Does POPIA impact AI software or ML systems?

0
413

Venolan Naidoo | Senior Associate | Fasken | mail me |


This article discusses the impact of the Protection of Personal Information Act (POPIA) on Artificial Intelligence or Machine Learning (ML) systems used in the context of the workplace.

Although this article is centric to a particular type of workplace or employer (that of a technology centric 4th industrial revolution focussed business) regarding the degree in the processing of personal information by artificial intelligence systems and may appear prescient, it is reasonable to conclude that this particular employer will be many in the not too distant future as more technologies are infused- making up the future workplace.

Some of these systems or technologies should already be familiar to us.

Take for example:

  • Chatbots that attend to general queries;
  • systems that train or coach individuals on best sales/marketing techniques;
  • biometric technology, automation of administratively repetitive tasks;
  • cyber security or fraud detection;
  • robotic process automation in the healthcare, manufacturing, and logistics industries.

These are already part of the changes as workplaces move further forward into the 4th industrial revolution.

From a general perspective, the article will discuss what is viewed as those relevant provisions or themes of POPI and its possible relation to artificial intelligence or machine learning systems. However, the provisions of POPI discussed are not exhaustive and other areas (not covered) may also be relevant considering the specific context in each given case.

Background

In the age of data harnessing and analytics, be it from Google searches, to the Internet of Things, the collection of data has become an innate part of our connected world given its considerable value. This, of course, has also transformed the workplace. With the advent of cloud based computing we have seen the scalability and flexibility of virtual workplaces.

The COVID-19 pandemic has undoubtedly further accelerated the cloud based/’remote work from home’ regime with many businesses having immediately shifted to this new work order amid the pandemic and other businesses, needing to get up to technological speed, being left with no option but to do so.



In 2021, this has to a certain extent become the norm (and no longer the new normal).

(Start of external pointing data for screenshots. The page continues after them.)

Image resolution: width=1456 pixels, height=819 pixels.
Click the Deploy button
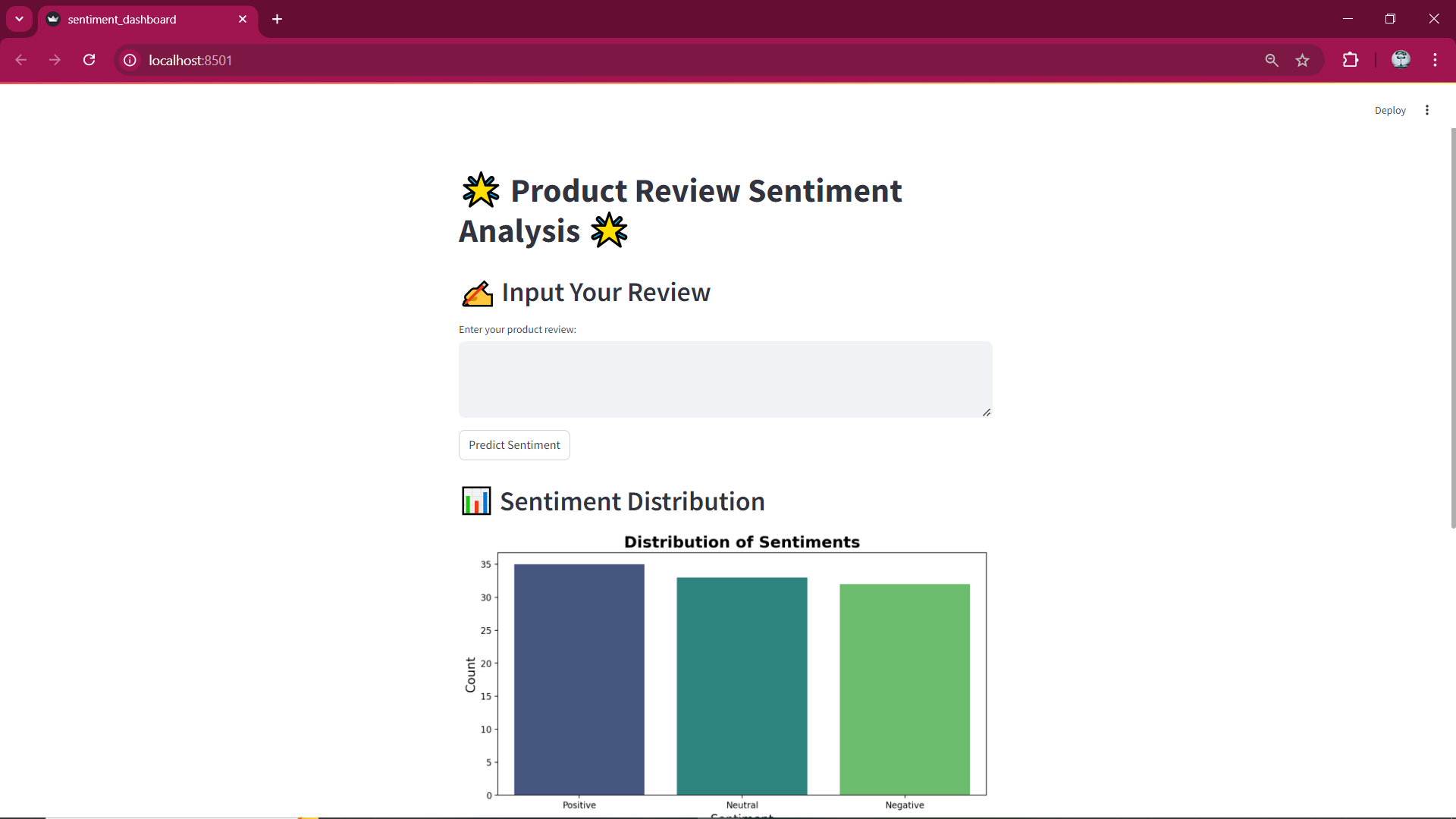coord(1390,110)
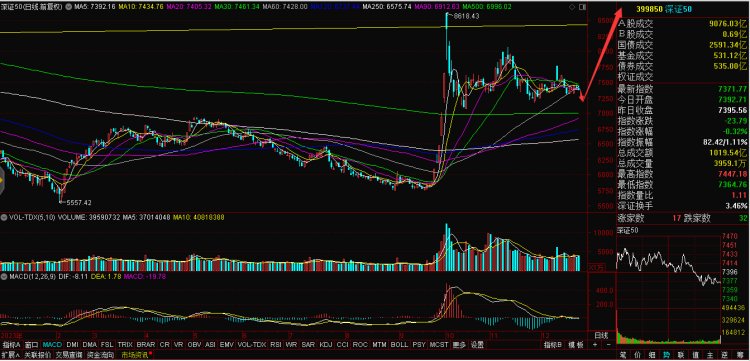750x361 pixels.
Task: Zoom in chart with the plus button
Action: 595,345
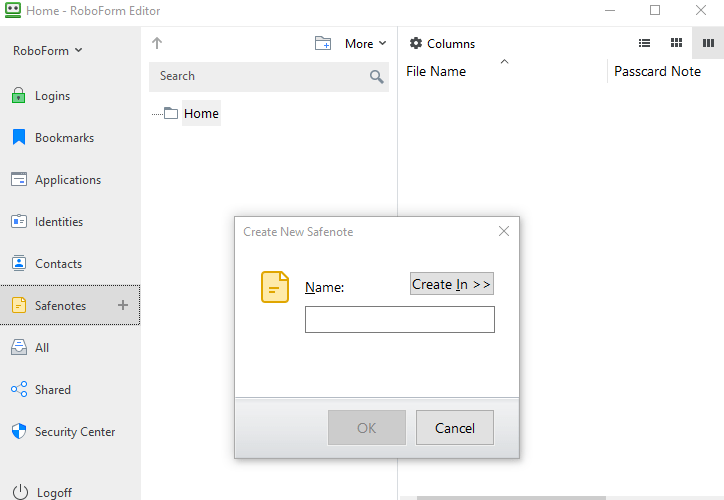Go to Bookmarks section
724x500 pixels.
click(x=64, y=138)
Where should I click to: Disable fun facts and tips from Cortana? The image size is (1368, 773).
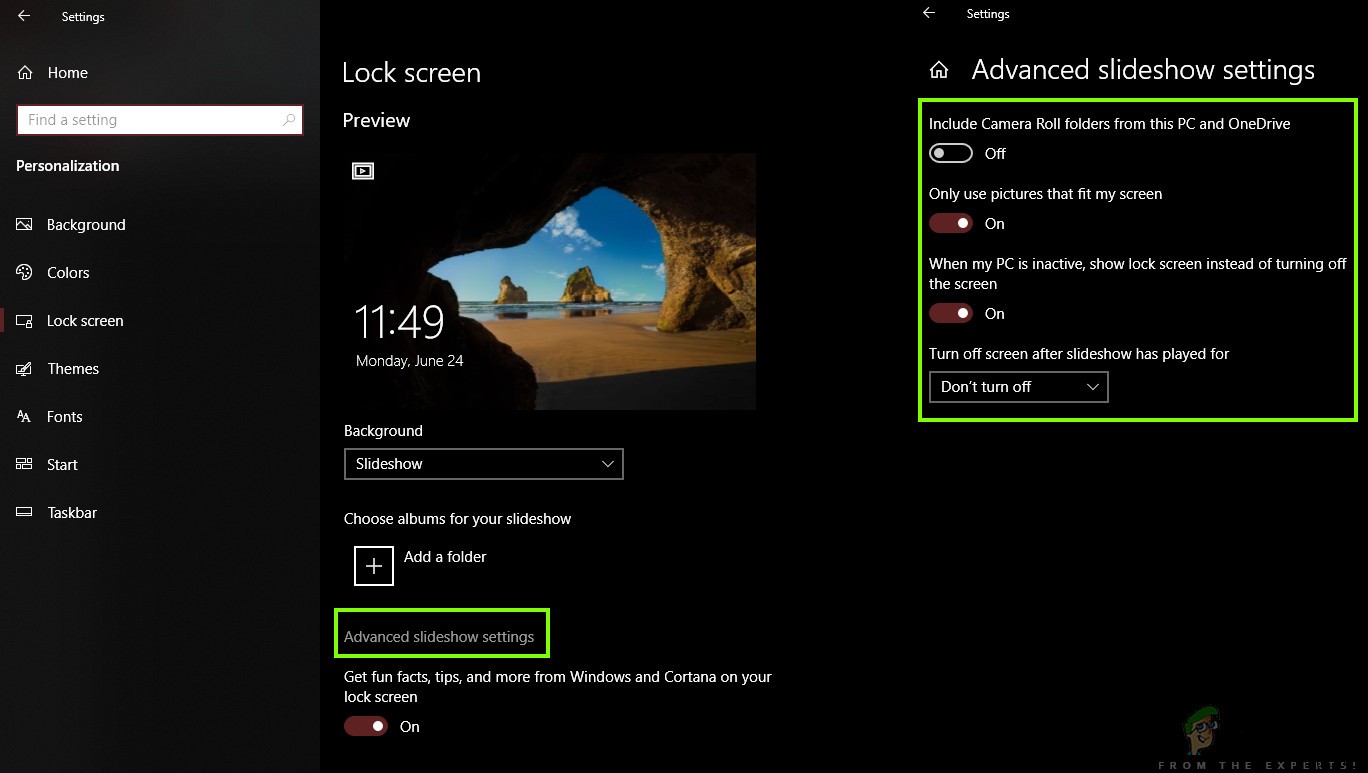(x=366, y=725)
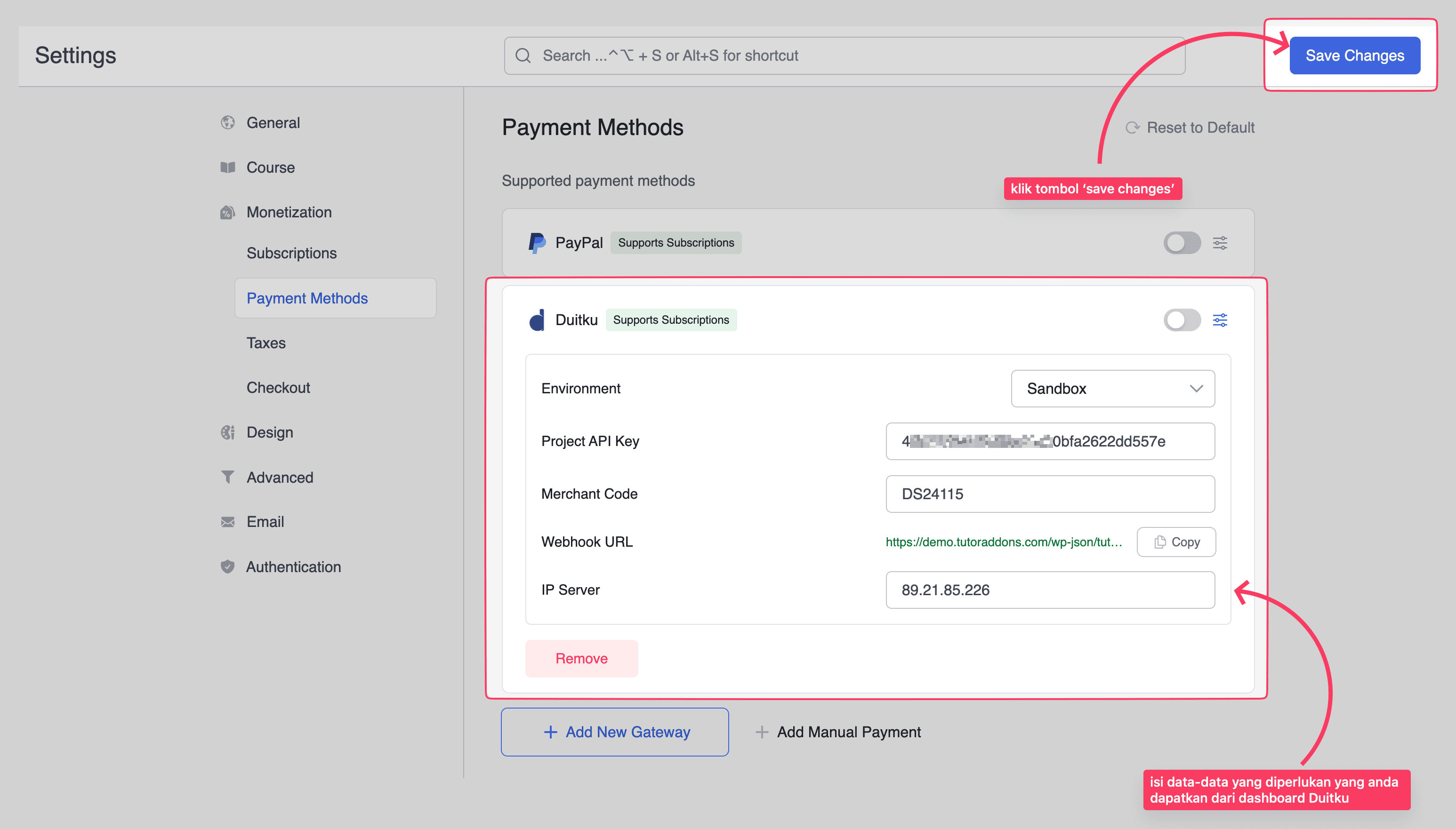Enable the PayPal payment toggle

(1182, 243)
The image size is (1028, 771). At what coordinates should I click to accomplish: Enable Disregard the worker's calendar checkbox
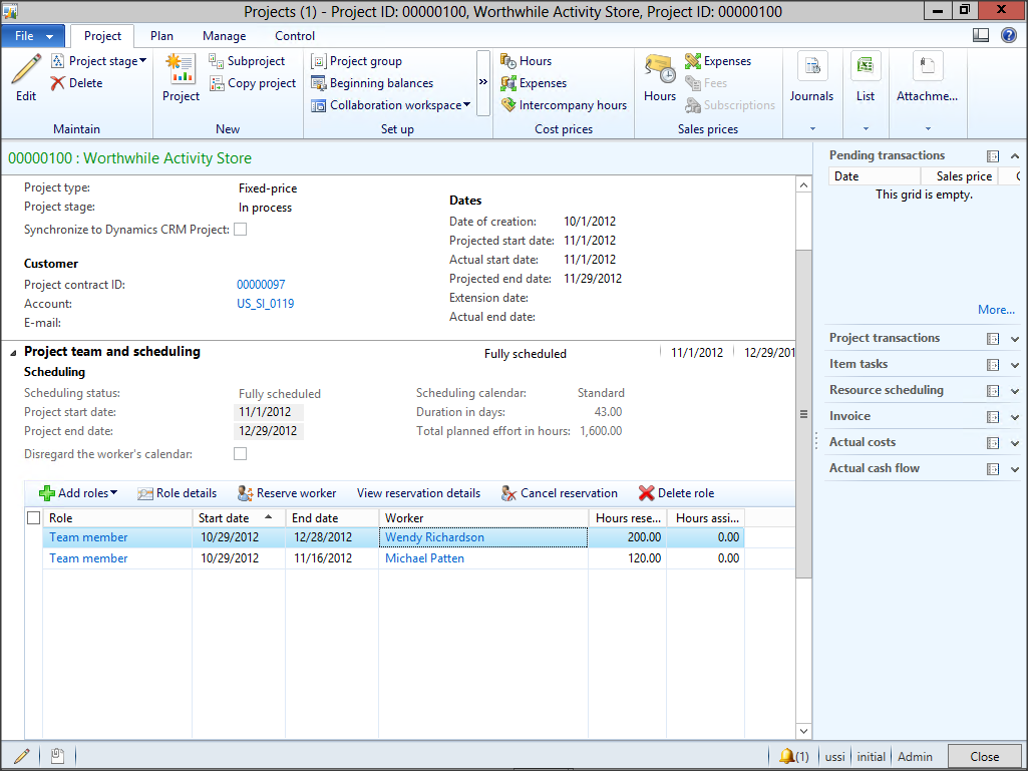pyautogui.click(x=240, y=454)
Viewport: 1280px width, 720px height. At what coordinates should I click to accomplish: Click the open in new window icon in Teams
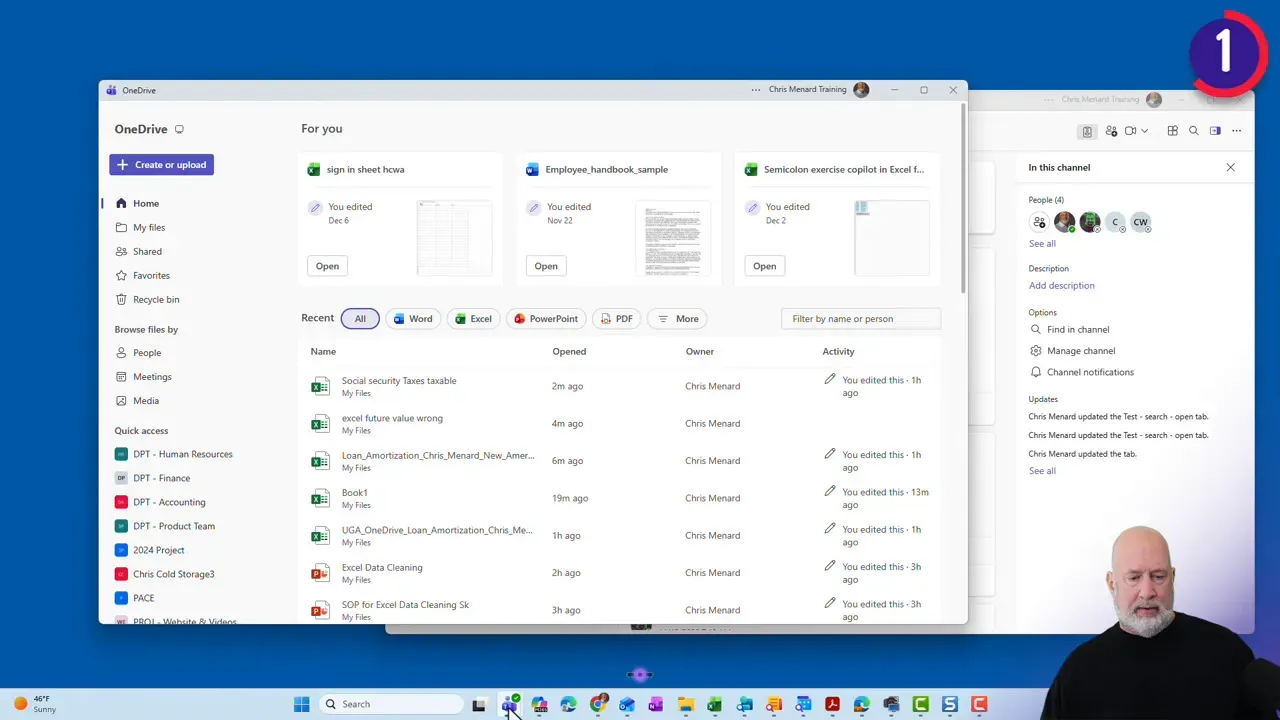[1215, 131]
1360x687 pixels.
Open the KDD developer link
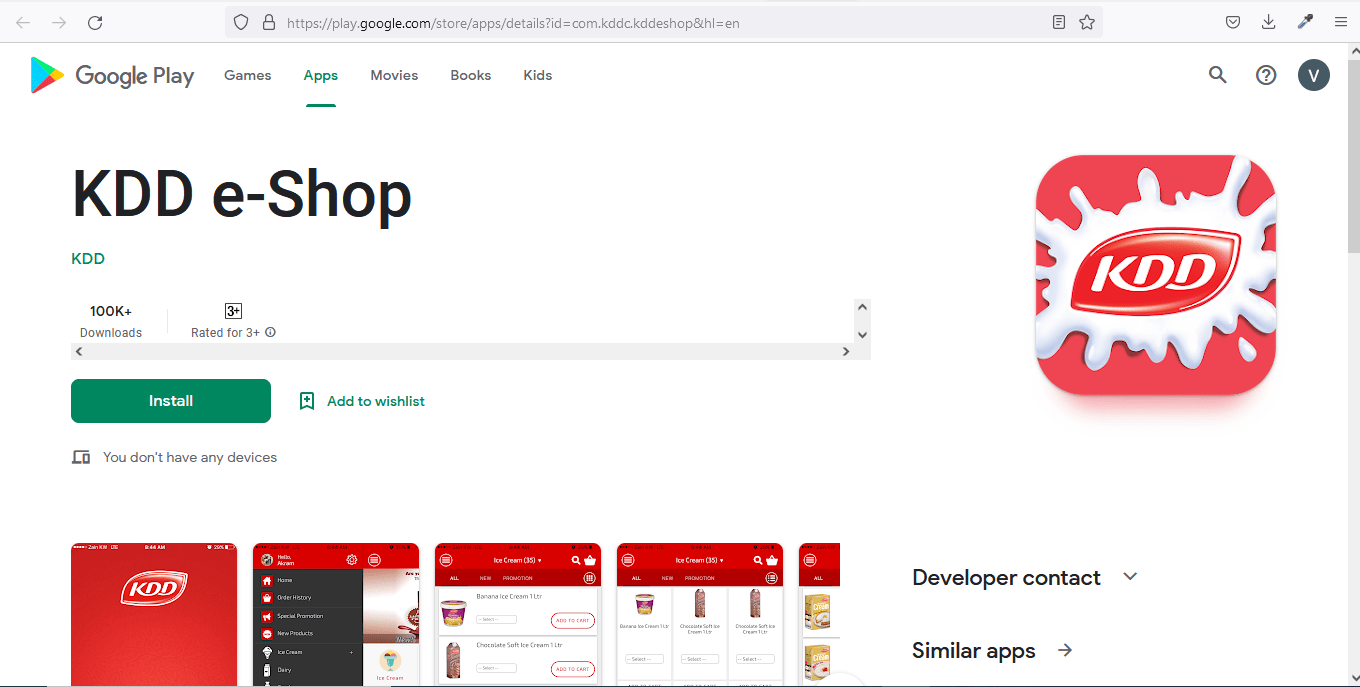click(88, 259)
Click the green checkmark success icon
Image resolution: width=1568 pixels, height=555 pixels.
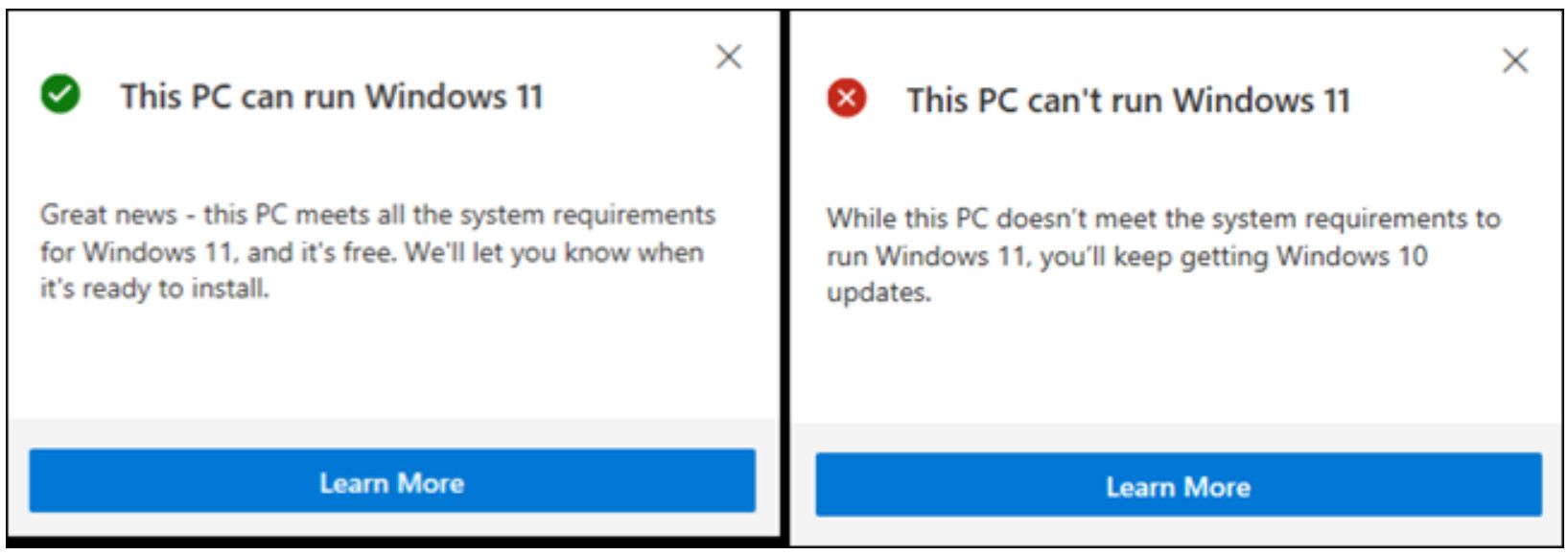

Businesses are now focusing on cloud based technology solutions for better efficiency, productivity (and the list goes on) as we keep up with global trends in a changing digitized world.

What has been remarkable in recent times is the reliance by local businesses on particular technologies which, in varying degrees, rely on AI or ML systems (these terms will be used interchangeably for purposes of the article series albeit AI has a much wider meaning and includes, amongst others, machine learning).

As mentioned in the AI examples set out in the preface, some of these technologies we should certainly be familiar with.

In not delving into much detail of a technical nature, AI or machine learning systems ordinarily rely on mass data that include datasets which, given its purpose, would comprise of personal information. In some instances, the technology is not privy to information that can identify a particular person i.e. it being anonymized and merely aggregated data (based on various factors). Thus, it functions to what the AI has been designed or programmed to do in line with its underlying logic. However, on the other hand, AI may in fact rely on personal information (given its specific purpose) or can otherwise be a combination of both anonymized and identifiable personal information.

As we gear further into digitization, employers will invariably require using their employees’ personal information for a range of business related reasons. Be it for security, performance, or better workplace efficiency. This will include information relating to one’s views or preferences and other personal information. Businesses in the global north are already far ahead in this trajectory and it is only a matter of time until this is fairly extensive in South Africa.

Whilst there has been a proliferated transformation of technologies in the workplace particularly in regard to data or information processing, the conversation of data privacy in relatively recent times has hit centre stage on all facets of technological platforms. Be it What’s App, Google search profiles, Facebook and other social media platforms. Individuals have become conscious in wanting to keep their data private and seeking not to be the ‘the product themselves’.

Striking a balance between technologies requiring as much ‘real world’ data to work efficiently (and in view of technological development) and the rights to data privacy seems to be the new conundrum.

The Protection of Personal Information Act 4 of 2013 (POPI)

In November 2013, South Africa enacted the Protection of Personal Information Act 4 of 2013 (also known as the acronym ‘POPI’ or ‘POPIA’). POPI is aimed at protecting individuals personal information.

This, of course, gives effect to the constitutional right to privacy but has been enacted in light of, and amongst others, to:

  • protect important interests, including the free flow of information within South Africa and across international borders; and
  • regulate how personal information may be processed, by establishing conditions, in harmony with international standards, that prescribe the minimum threshold requirements for the lawful processing of personal information.

Although POPI was signed into law several years back, only certain provisions incrementally came into effect over the past few years. Published in the Government Gazette on 22 June 2020, the remaining transitional provisions in relation to compliance will take effect on 1 July 2021.

POPI impacts all responsible parties holding or processing a person’s personal information. What is more apparent are employers, especially those of a medium to large nature (but not always the case), that hold a multitude of personal information of their data subject employees.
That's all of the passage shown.